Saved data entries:
--------------------
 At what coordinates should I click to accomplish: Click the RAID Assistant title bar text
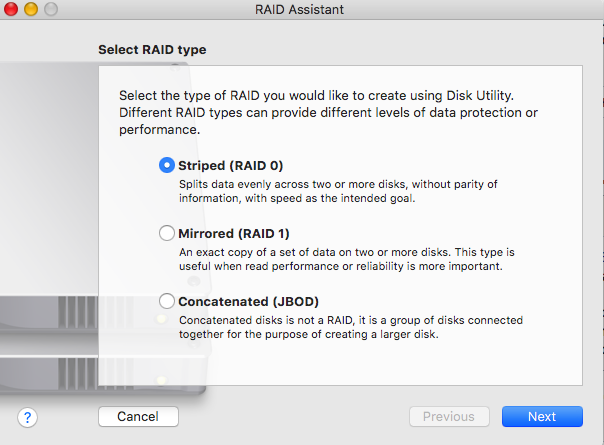(x=300, y=10)
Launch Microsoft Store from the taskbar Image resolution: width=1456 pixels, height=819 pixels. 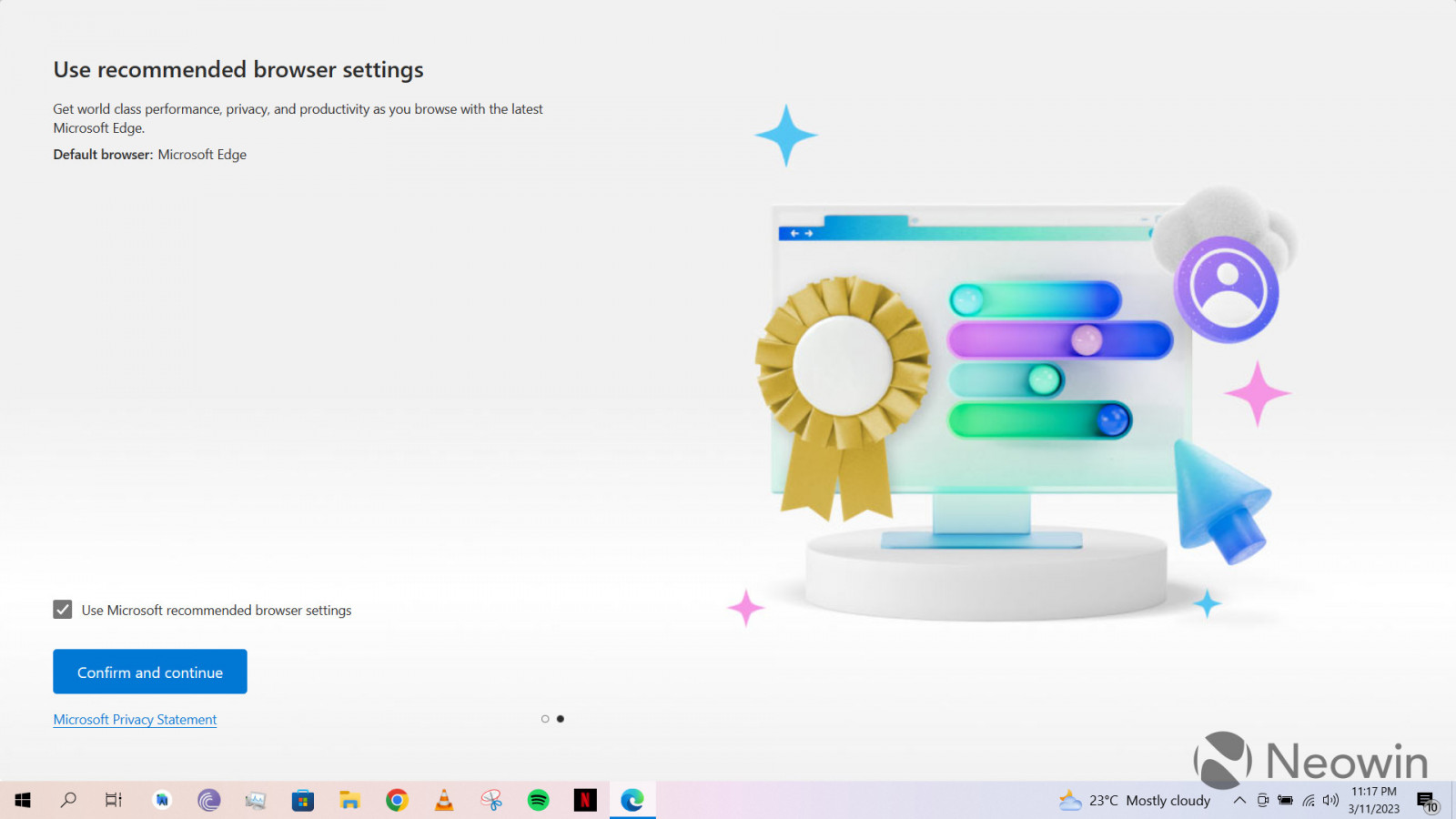(x=303, y=800)
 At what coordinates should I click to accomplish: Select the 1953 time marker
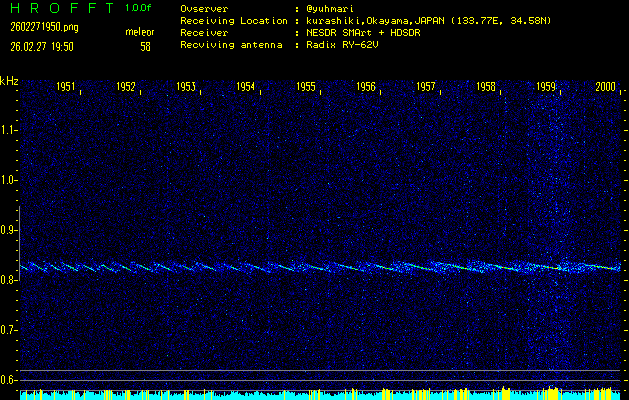[186, 88]

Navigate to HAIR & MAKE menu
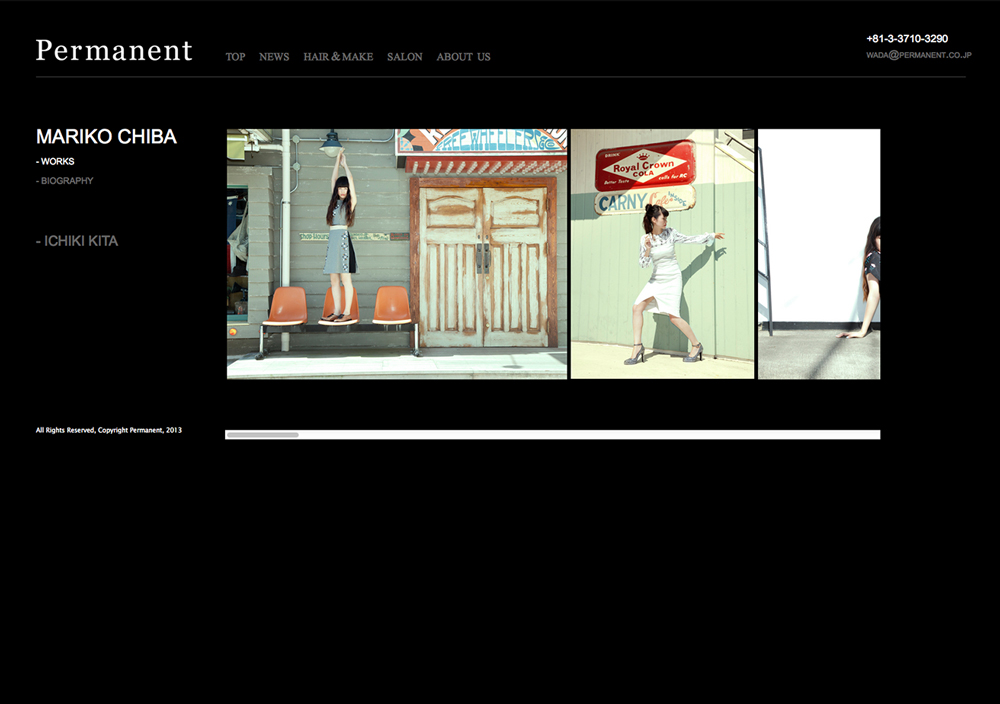coord(338,57)
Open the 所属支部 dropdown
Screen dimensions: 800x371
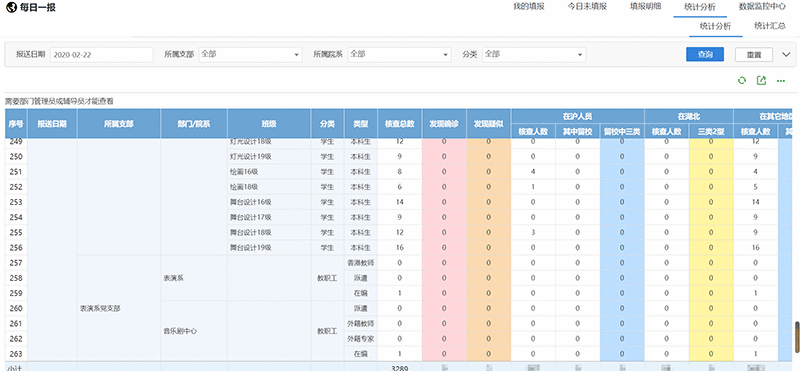[x=250, y=55]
--------------------
*Prompt*:
The required answer is every line from the one containing "Open the 所属支部 dropdown" through the last line of the entries, restated word for word and with no pictures.

*Response for this exercise*:
Open the 所属支部 dropdown
Screen dimensions: 800x371
[x=250, y=55]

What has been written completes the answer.